Segment Open

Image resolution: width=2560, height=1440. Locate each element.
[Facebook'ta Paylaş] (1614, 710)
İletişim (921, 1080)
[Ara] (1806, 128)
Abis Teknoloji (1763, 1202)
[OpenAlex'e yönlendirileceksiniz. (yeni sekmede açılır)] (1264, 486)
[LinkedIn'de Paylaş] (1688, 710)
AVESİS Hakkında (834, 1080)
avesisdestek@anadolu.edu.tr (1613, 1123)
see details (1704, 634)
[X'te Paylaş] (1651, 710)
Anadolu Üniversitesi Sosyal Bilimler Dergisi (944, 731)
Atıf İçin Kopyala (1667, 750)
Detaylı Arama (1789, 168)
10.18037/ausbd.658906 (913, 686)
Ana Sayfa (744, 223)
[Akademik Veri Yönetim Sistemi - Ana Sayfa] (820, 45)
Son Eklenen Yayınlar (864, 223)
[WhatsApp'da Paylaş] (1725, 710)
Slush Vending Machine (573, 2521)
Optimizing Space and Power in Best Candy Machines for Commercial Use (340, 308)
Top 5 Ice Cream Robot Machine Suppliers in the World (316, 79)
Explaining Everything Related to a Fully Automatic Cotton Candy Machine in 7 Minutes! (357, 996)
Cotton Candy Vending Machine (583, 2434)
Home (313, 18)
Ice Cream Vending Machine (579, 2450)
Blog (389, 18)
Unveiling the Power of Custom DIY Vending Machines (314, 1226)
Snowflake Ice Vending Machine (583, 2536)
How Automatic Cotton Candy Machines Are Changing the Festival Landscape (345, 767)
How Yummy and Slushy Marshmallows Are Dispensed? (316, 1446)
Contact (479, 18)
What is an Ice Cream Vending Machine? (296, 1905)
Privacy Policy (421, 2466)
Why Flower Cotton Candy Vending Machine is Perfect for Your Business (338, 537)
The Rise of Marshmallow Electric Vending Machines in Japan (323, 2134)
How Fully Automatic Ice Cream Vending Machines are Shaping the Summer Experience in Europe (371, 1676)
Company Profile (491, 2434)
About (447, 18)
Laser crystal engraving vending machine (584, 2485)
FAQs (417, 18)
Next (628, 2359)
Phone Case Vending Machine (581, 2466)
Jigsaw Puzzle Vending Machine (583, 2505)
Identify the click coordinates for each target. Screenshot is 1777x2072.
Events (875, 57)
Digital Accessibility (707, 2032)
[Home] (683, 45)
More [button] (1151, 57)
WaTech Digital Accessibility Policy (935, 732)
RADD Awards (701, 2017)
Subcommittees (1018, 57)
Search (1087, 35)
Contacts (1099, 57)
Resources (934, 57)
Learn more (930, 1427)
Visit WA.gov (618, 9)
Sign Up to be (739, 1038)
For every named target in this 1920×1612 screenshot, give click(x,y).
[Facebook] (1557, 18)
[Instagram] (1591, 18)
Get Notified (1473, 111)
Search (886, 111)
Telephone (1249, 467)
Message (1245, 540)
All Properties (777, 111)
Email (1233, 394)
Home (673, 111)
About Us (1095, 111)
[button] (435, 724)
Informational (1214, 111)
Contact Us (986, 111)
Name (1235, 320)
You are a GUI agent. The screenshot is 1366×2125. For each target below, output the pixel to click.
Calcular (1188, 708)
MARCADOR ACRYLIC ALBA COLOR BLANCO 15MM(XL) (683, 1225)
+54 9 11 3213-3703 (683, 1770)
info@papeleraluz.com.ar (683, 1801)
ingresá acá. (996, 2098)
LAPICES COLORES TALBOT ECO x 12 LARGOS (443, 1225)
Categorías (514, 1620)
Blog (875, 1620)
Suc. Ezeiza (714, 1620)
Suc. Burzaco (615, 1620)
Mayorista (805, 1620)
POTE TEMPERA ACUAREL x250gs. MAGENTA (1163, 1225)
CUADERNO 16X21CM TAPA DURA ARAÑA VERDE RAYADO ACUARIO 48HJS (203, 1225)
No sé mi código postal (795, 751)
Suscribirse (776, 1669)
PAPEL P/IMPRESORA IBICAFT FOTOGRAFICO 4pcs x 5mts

Segment Closed

**WHAT YOU ARE ASKED TO DO**
Go through the entries and return each line where the word "click" appears.

**OUTPUT FOR THIS TASK**
Identify the click coordinates for each target. Screenshot is 1777x2072.
For every named target in this 1920×1612 screenshot, give click(x,y).
You are a GUI agent. The screenshot is 1366×2125. For each target below, output the pixel to click.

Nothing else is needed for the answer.